---------- RECORDS FOR THE EXERCISE
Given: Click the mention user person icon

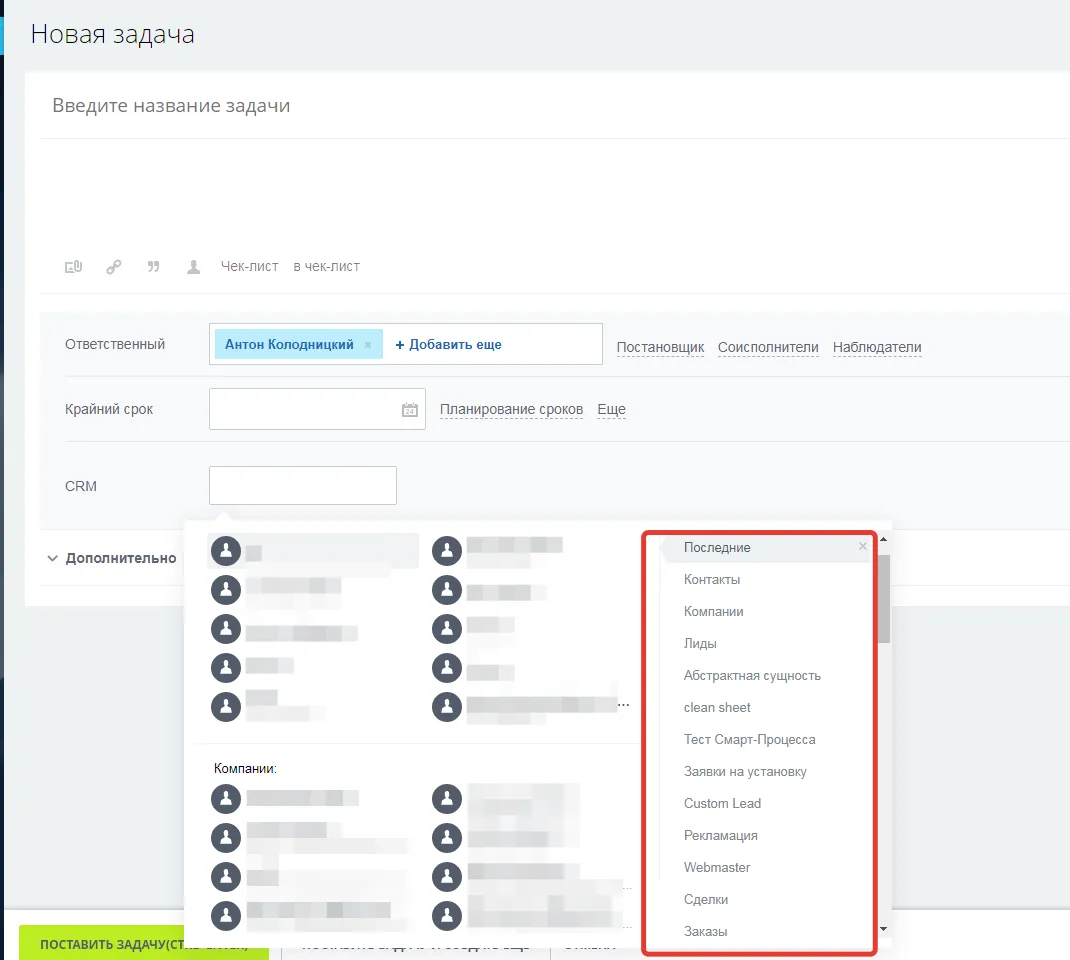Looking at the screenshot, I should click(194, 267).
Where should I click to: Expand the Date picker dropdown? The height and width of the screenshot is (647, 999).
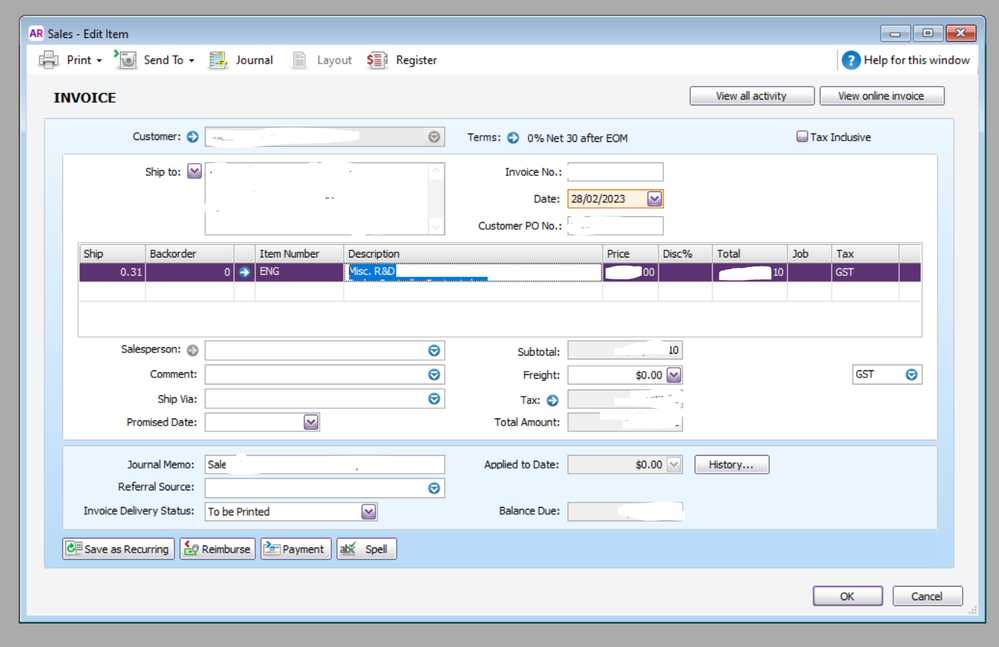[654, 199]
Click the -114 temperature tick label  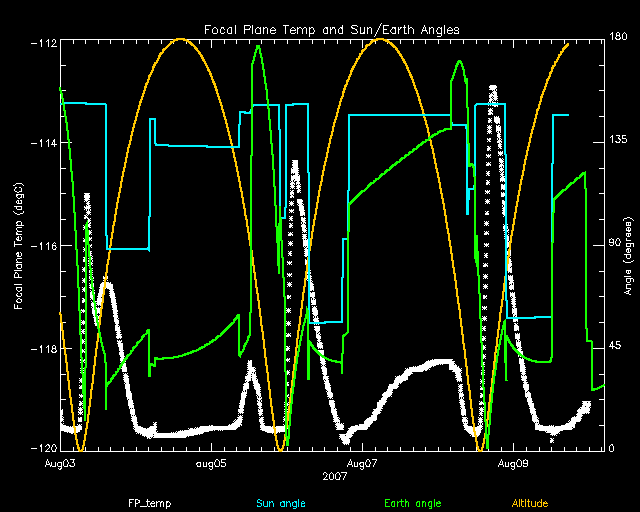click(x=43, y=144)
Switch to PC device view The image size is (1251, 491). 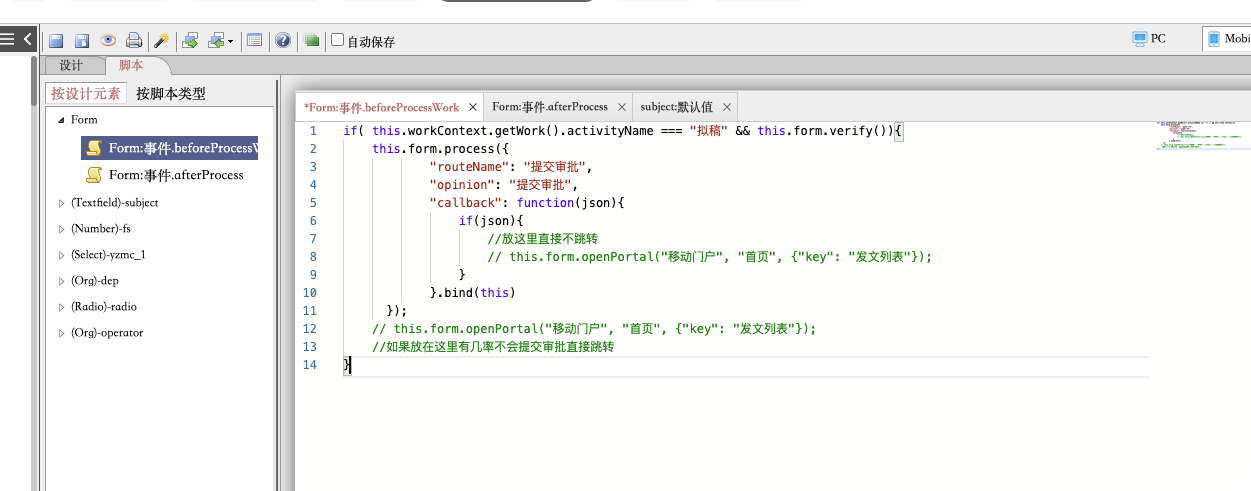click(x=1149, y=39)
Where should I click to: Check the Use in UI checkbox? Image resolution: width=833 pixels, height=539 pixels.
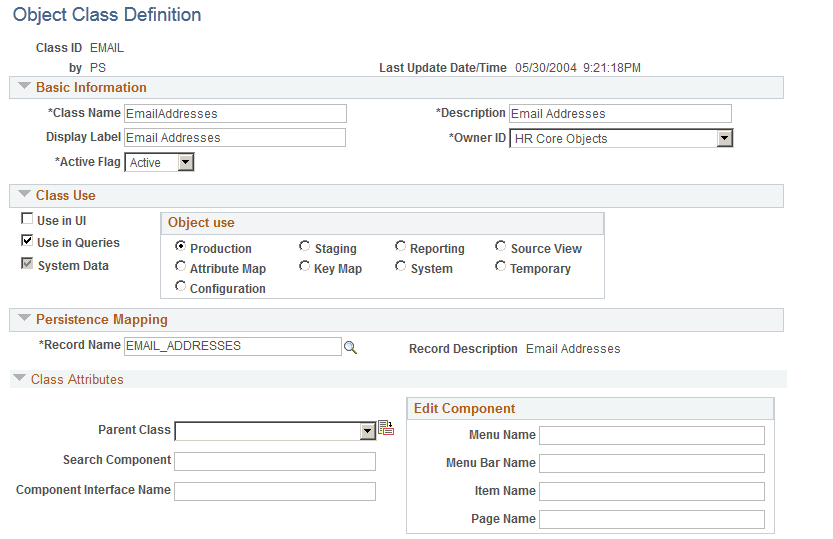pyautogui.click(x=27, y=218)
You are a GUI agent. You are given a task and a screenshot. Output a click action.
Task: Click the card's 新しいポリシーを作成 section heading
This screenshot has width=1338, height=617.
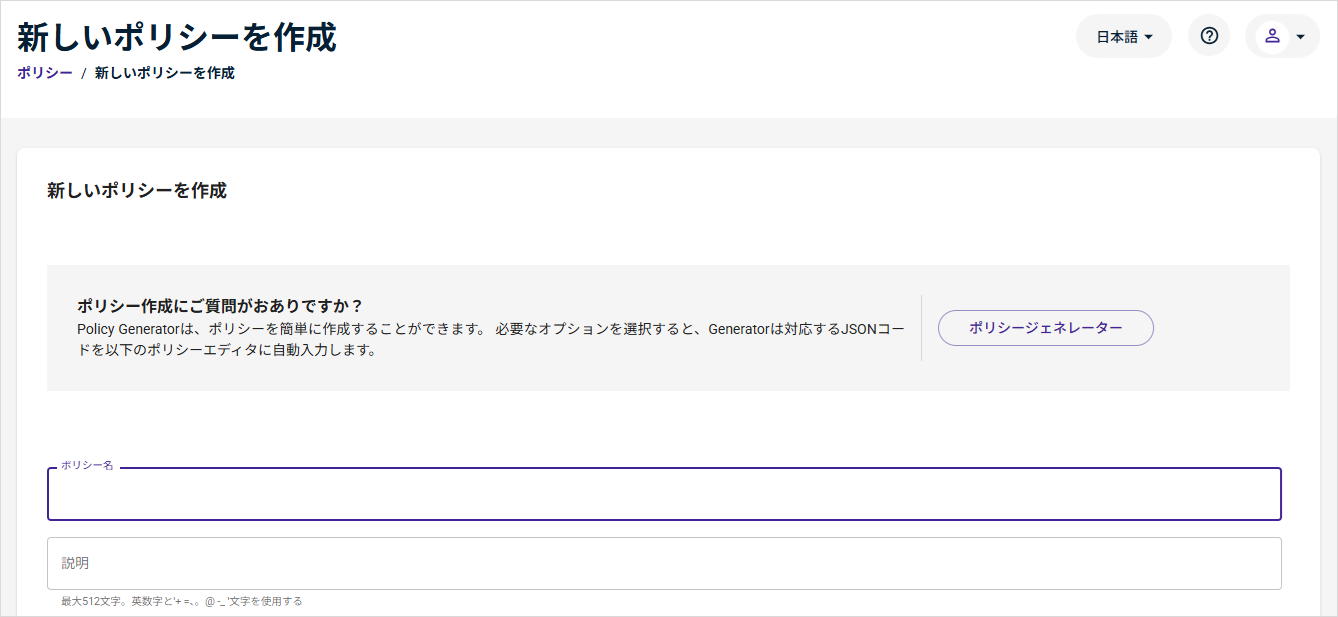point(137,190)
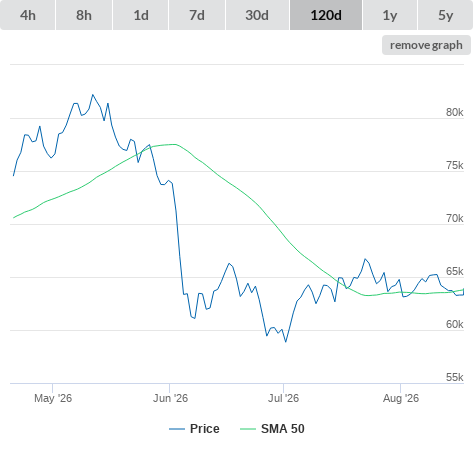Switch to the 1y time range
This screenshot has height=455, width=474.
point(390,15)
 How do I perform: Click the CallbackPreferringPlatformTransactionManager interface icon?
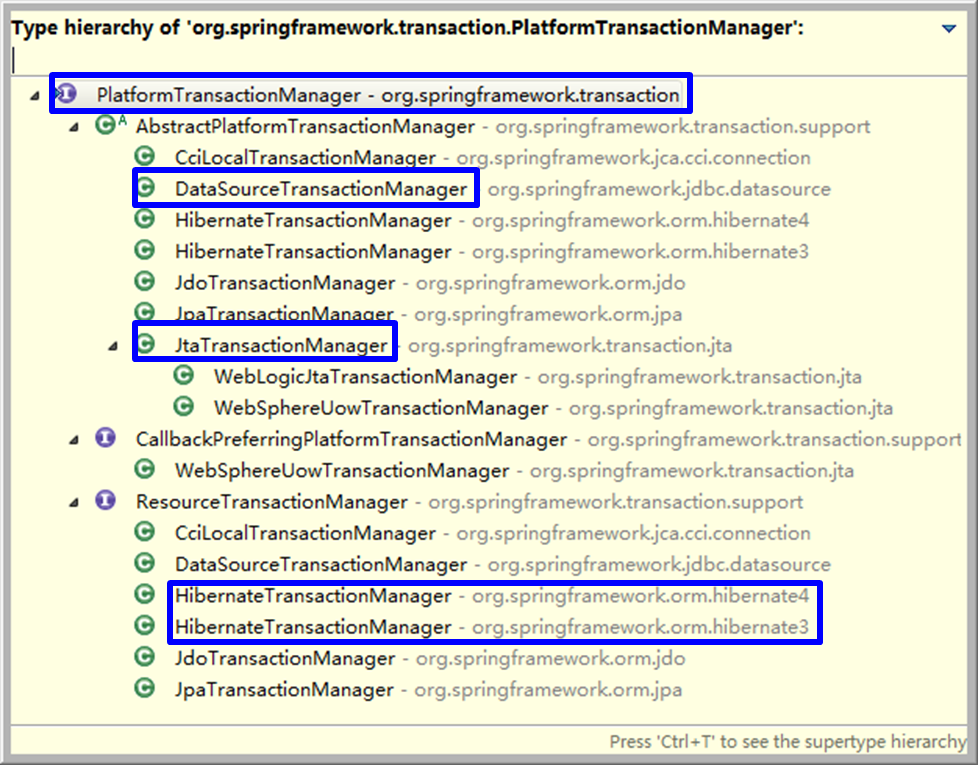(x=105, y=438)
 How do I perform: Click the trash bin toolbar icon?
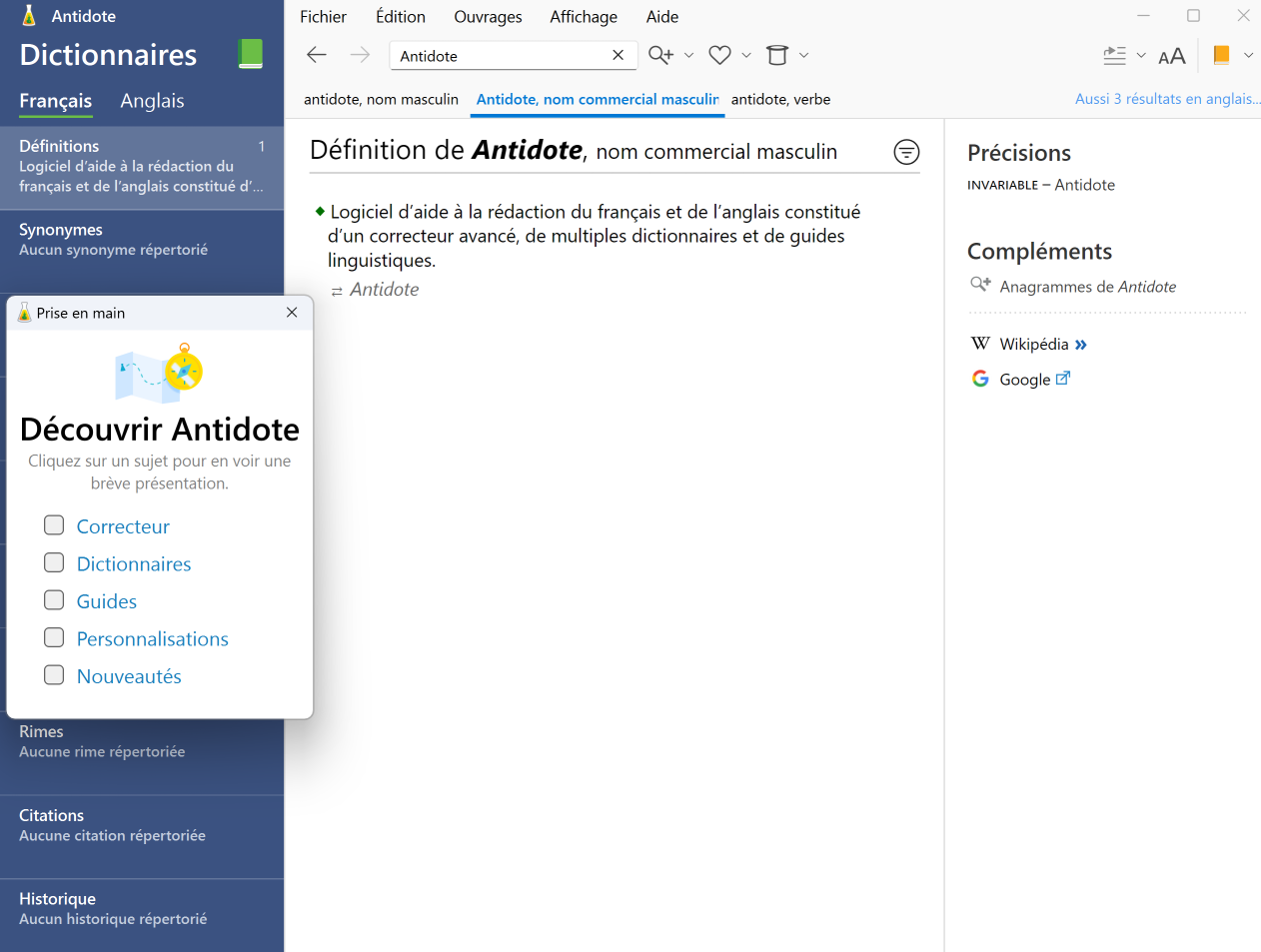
--------------------
**WHAT YOU SHOULD DO:** Your answer must be the lines from the one containing "Where should I click to: Check" through the last line of the listing above, restated word for word, with no pictures.

**RESPONSE:**
Where should I click to: Check the Use in UI checkbox? Image resolution: width=833 pixels, height=539 pixels.
pyautogui.click(x=27, y=218)
You are a GUI agent. You are given a task and a screenshot. Output a click action.
Task: Click the card's 新しいポリシーを作成 section heading
This screenshot has width=1338, height=617.
point(137,190)
Switch to the 1y time range
This screenshot has height=455, width=474.
point(390,15)
 How do I perform: Click the CallbackPreferringPlatformTransactionManager interface icon?
(x=105, y=438)
 How do I perform: Click the trash bin toolbar icon?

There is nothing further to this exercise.